In a world where we can get almost any type of food from land or sea, shipped from almost anywhere in the world, it can be difficult to track safety and benefits. There is a lot of talk about whether farmed fish is safe and healthy for the human body. And also that wild-caught fish taste better and contain more nutrients than their aquaculture counterparts.
To help you, we decided to delve deeper into this topic and find out which is healthier – wild-caught or farm-raised fish?
The puzzle is how to turn an ocean of information into something useful without leaving anything important out.
DO AQUACULTURED FISH DIFFER IN NUTRITIONAL PROPERTIES FROM WILD FISH?
The composition of wild and farmed fish of the same species is largely similar. Protein content varies slightly. More variable is the difference in fat content. This is due to the fact that fish feeds have a higher fat content than wild fish diets. The omega-3 essential fatty acid content of farmed and wild fish varies slightly, with the average omega-3 content of farmed fish being slightly higher.
Aquaculture is the breeding and cultivation of aquatic organisms (fish, crustaceans, mollusks, algae) in natural and artificial reservoirs, as well as on specially created marine plantations. Grown commercially to make fish cheaper and more accessible for public consumption.
The low quality of aquaculture products is largely due to the fact that they are fed low-quality feed. In the case of salmon farming, the fish food also contains food coloring, which gives the salmon its pink color. Due to their limited diet, farmed fish are naturally gray in color. Wild salmon are pink because they eat small crustaceans.
Wild caught fish
Wild caught fish are caught by fishermen in their natural habitat – rivers, seas, lakes, oceans, etc. The main advantage of wild salmon is that the fish simply eats the organisms found in their existing aquatic habitat, which is more diverse.
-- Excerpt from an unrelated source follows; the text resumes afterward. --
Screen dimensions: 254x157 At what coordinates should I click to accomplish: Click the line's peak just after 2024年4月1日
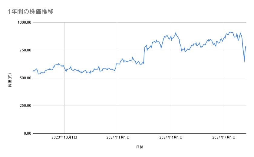(x=176, y=33)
Also, wild fish does not contain antibiotics and is not subject to the same risk of disease or infection as aquacultured seafood.
So, farmed salmon can in many cases be just as nutritious as its wild counterparts, and in many cases can be richer than wild salmon in terms of omega-3 and omega-6 essential fatty acids . Farmed seafood contains more omegas than wild-raised fish due to its higher fat content. On the other hand, wild fish are full of trace minerals found in the oceans.
As for shellfish, the difference is minimal, since their cultivation is usually done in the ocean, and not in separate tanks.
There is also a myth that the color of a fish is a direct reflection of its nutritional value. This is not 100% accurate. The color is a reflection of the diet as well as the type of fish. Wild salmon that feed on krill tend to turn pink as the krill eat the red algae. Atlantic salmon is naturally pale orange in color, while sockeye salmon is dark red.
Wild and aquaculture fish are very similar, generally safe to eat, and quality tested. You should buy them from a trusted supermarket or from a trusted, well-known direct supplier.